→ **Quoted text**
# RecipeDB - Mnchner Dunkel



## Sunshine_Brewer (23/3/10)

Münchner Dunkel  Ale - Munich Dunkel  All Grain                      Brewer's Notes The beer was stored in the keg at around 20 degrees C for 20 weeks after primary fermentation.Actual beer was 1072-1020, yeast was a repitch of US-05    Malt & Fermentables    % KG Fermentable      6 kg Weyermann Munich I    0.4 kg Weyermann Caramunich II    0.17 kg Weyermann Chocolate Wheat    0.1 kg Weyermann Melanoidin       Hops    Time Grams Variety Form AA      30 g Hallertauer Mittelfrueh (Pellet, 4.0AA%, 15mins)    30 g Hallertauer Mittelfrueh (Pellet, 4.0AA%, 30mins)    30 g Hallertauer Mittelfrueh (Pellet, 4.0AA%, 10mins)    30 g Hallertauer Mittelfrueh (Pellet, 4.0AA%, 5mins)    20 g Hallertauer Mittelfrueh (Pellet, 4.0AA%, 60mins)       Yeast     15 g DCL Yeast US-05 - American Ale         20L Batch Size    Brew Details   Original Gravity 1.074 (calc)   Final Gravity 1.018 (calc)   Bitterness 32.4 IBU   Efficiency 70%   Alcohol 7.31%   Colour 55 EBC   Batch Size 20L     Fermentation   Primary 14 days   Conditioning 20 days


----------



## bradsbrew (23/3/10)

Hey Sunshine is that the beer you had at Chap chaps?


----------



## Sunshine_Brewer (23/3/10)

bradsbrew said:


> Hey Sunshine is that the beer you had at Chap chaps?



Yeah, that's the one. :icon_cheers:


----------



## schooey (25/3/10)

I was lucky enough to have a couple of samples of this beer on the night, I have to say it was one of the best beers I had on the night, along with Browndog's Galaxy IPA. I will be sure to be giving this one a crack, maybe even for the HUB XMas in July case swap..

Sensational beer, Thommo! Great malt profile that you would expect from this style and a subtle smooth lingering bitterness... I really enjoyed it and cheers for your generosity and for the take away bottle, I have it in the fridge for our next meeting.

Cheers.

schooey... :beer:


----------



## peaky (1/10/10)

Hi guys, newbie all grain brewer here. 

I just entered this recipe for the Mnchner Dunkel into Beersmith and it tells me the bitterness is way to much for this style. Going by the comments above by more experienced brewers it's a great beer without any adjustments to the recipe. Beersmith tells me the IBU is in the 40's but the style should be 10-15 IBU.

Question: Should I just ignore the Beersmith bitterness 'guide' and brew as the recipe states?

I'm looking forward to brewing this beer :icon_cheers:


----------



## tallie (1/10/10)

peakydh said:


> Hi guys, newbie all grain brewer here.
> 
> I just entered this recipe for the Mnchner Dunkel into Beersmith and it tells me the bitterness is way to much for this style. Going by the comments above by more experienced brewers it's a great beer without any adjustments to the recipe. Beersmith tells me the IBU is in the 40's but the style should be 10-15 IBU.
> 
> ...



I'm certainly no expert, but wow, that does seem like a hell of a lot of hops for 20L of Dunkel! I wonder if the 20 week conditioning time :blink: at room-temp had anything to do with the resulting "subtle smooth" bitterness mentioned?

→ **Dataset content**
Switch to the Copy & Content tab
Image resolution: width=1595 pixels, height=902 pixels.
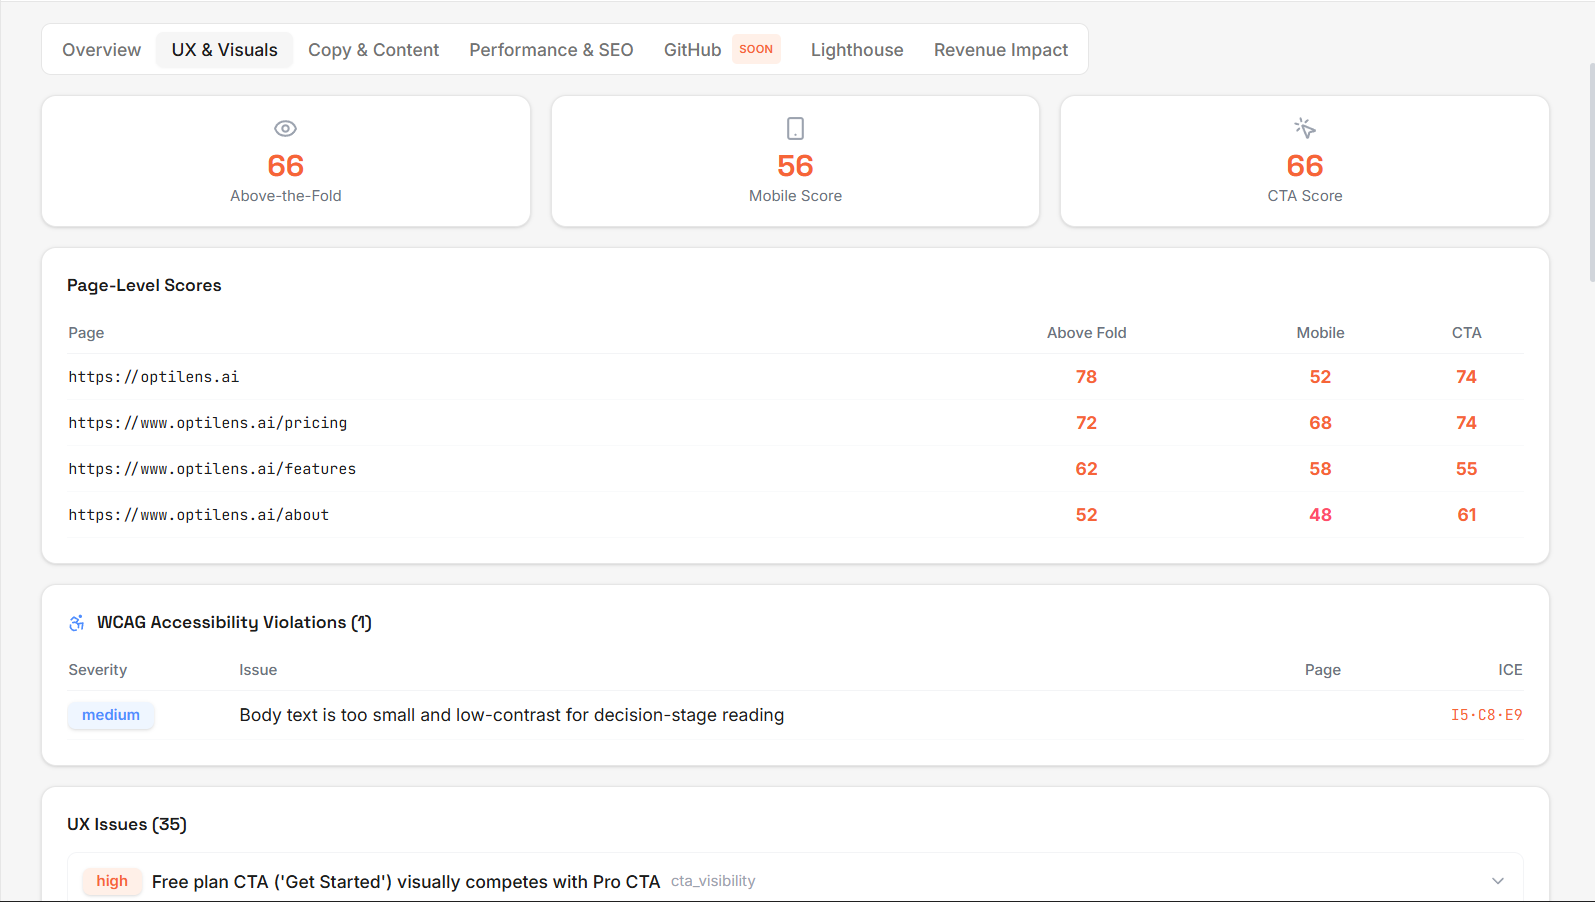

→ **Aim**
From the Dunkel recipe thread above, copy word for word the passage that opens with "## schooey (25/3/10)" and ends with "July case swap..".

→ **Solution**
## schooey (25/3/10)

I was lucky enough to have a couple of samples of this beer on the night, I have to say it was one of the best beers I had on the night, along with Browndog's Galaxy IPA. I will be sure to be giving this one a crack, maybe even for the HUB XMas in July case swap..